Birthday Reviews: Pat Murphy’s “On a Hot Summer Night in a Place Far Away”

Cover by J.K. Potter
Cover by J.K. Potter

Pat Murphy was born on March 9, 1955.

In 1988, Murphy won a Nebula Award for her story “Rachel in Love” and her novel The Falling Woman.  “Rachel in Love” was also nominated for a Hugo Award and won the Theodore Sturrgeon Memorial Award.  She won a World Fantasy Award for her novella “Bones,” and a Philip K. Dick Award for Points of Departure. Murphy’s There and Back Again, by Max Merriwell, a science fictional retelling of Tolkien’s The Hobbit, received the Seiun Award in 2002.

“On a Hot Summer Night in a Place Far Away” was first published by Shawny McCarthy in the May 1985 issue of Isaac Asimov’s Science Fiction Magazine. It was included by Murphy’s collection Points of Departure. The Women’s Press included the story in the anthology Letters from Home, which reprinted six stories each by Murphy, Karen Joy Fowler, and Pat Cadigan. The story appeared in Mike Resnick’s Future Earths: Under South American Skies.  It was translated for the German edition of Isaac Asimov’s Science Fiction Magazine.

Murphy’s story “On a Hot Summer Night in a Place Far Away” is set Merida, Mexico where Gregorio sells hammocks to the tourists. He lives there because after his divorce, his wife remarried and he no longer feels welcome in his home village.  When a strange looking American tourist rejects both his advances and his sales pitch, he determines that he will both sell her a hammock and find his way into her bed.

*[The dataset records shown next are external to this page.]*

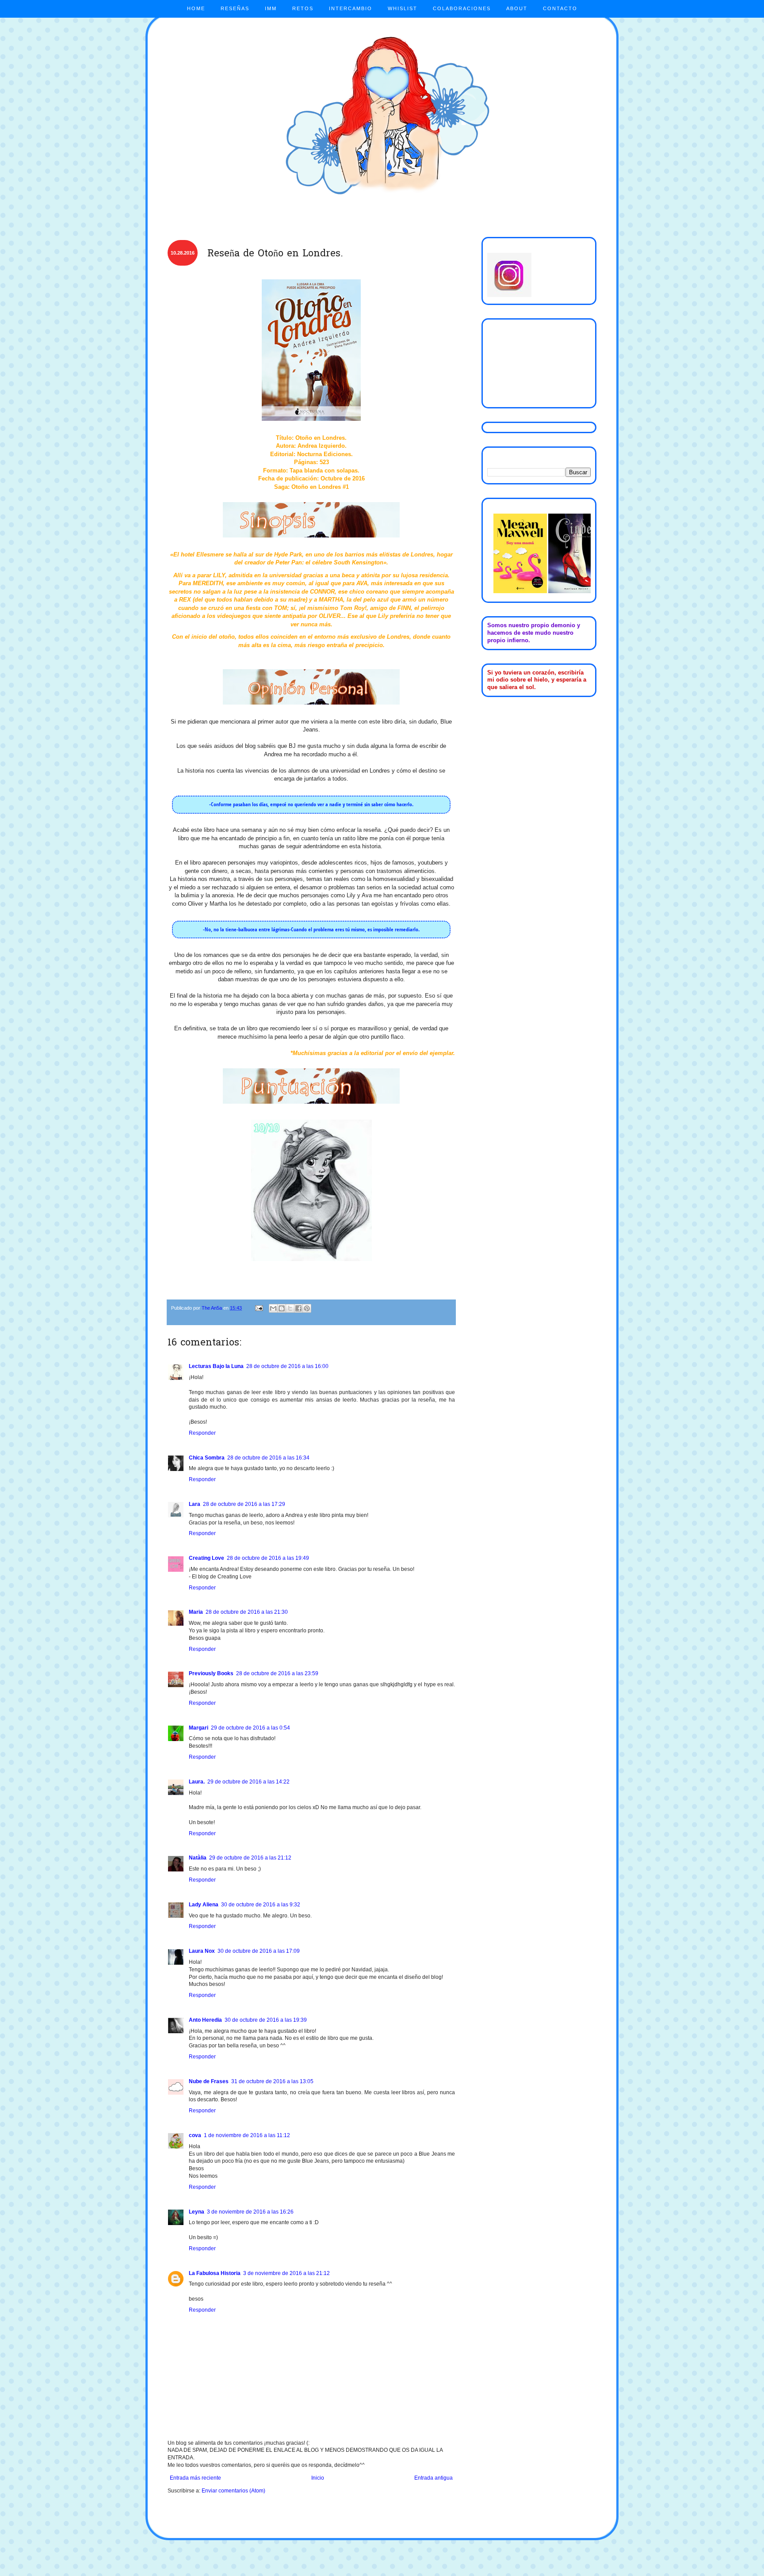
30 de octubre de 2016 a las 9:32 (260, 1905)
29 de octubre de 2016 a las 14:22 (248, 1782)
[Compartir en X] (290, 1308)
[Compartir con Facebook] (298, 1308)
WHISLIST (402, 8)
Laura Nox (202, 1951)
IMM (271, 8)
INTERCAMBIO (350, 8)
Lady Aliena (203, 1905)
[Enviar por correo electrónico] (273, 1308)
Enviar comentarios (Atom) (233, 2491)
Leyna (196, 2212)
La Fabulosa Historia (215, 2273)
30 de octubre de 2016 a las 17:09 (259, 1951)
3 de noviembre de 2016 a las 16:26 (250, 2212)
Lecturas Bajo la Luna (216, 1366)
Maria (196, 1612)
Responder (202, 1433)
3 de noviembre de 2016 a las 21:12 (286, 2273)
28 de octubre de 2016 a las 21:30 (247, 1612)
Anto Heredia (205, 2020)
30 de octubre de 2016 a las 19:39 (266, 2020)
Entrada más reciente (195, 2478)
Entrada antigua (433, 2478)
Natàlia (197, 1858)
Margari (198, 1728)
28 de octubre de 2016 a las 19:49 (268, 1558)
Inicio (317, 2478)
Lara (194, 1504)
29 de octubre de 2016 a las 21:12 (250, 1858)
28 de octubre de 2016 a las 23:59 (277, 1673)
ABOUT (516, 8)
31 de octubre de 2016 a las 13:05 (272, 2081)
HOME (196, 8)
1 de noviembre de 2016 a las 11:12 (247, 2135)
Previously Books (211, 1673)
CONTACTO (560, 8)
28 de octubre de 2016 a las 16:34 (268, 1458)
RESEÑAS (235, 8)
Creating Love (206, 1558)
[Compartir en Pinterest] (306, 1308)
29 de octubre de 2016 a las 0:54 (250, 1728)
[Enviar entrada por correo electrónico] (258, 1308)
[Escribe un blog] (281, 1308)
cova (195, 2135)
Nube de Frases (209, 2081)
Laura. (197, 1782)
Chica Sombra (207, 1458)
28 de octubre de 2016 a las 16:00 (287, 1366)
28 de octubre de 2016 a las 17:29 (244, 1504)
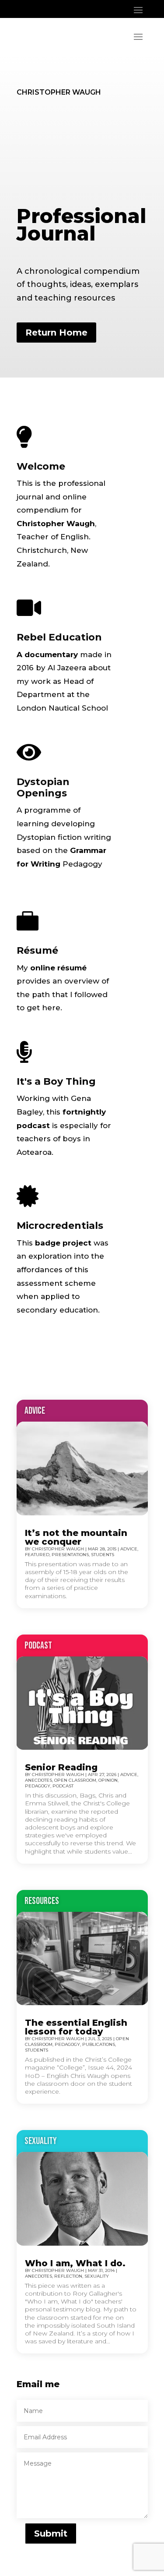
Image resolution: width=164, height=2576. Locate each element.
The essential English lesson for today (76, 2027)
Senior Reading (61, 1767)
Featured (37, 1554)
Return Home (56, 332)
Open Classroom (75, 1780)
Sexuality (96, 2276)
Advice (128, 1549)
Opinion (108, 1780)
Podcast (62, 1786)
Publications (98, 2044)
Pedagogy (37, 1786)
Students (102, 1554)
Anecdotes (38, 1780)
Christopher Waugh (58, 1549)
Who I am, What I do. (75, 2263)
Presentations (70, 1554)
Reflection (68, 2276)
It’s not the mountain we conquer (76, 1537)
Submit (50, 2533)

He is only marginally successful, selling her an hammock, but only managing to talk to her. He learns that just as he is living in exile from his home village, having made a home for himself in Merida, but without roots, so, too, she is living in exile, looking forward to the day she is able to return to her home, which she claims is among the stars.  Although she makes him forget the details of the conversation, Gregorio manages to bring her some relief from her homesickness as she waits to be returned to the stars.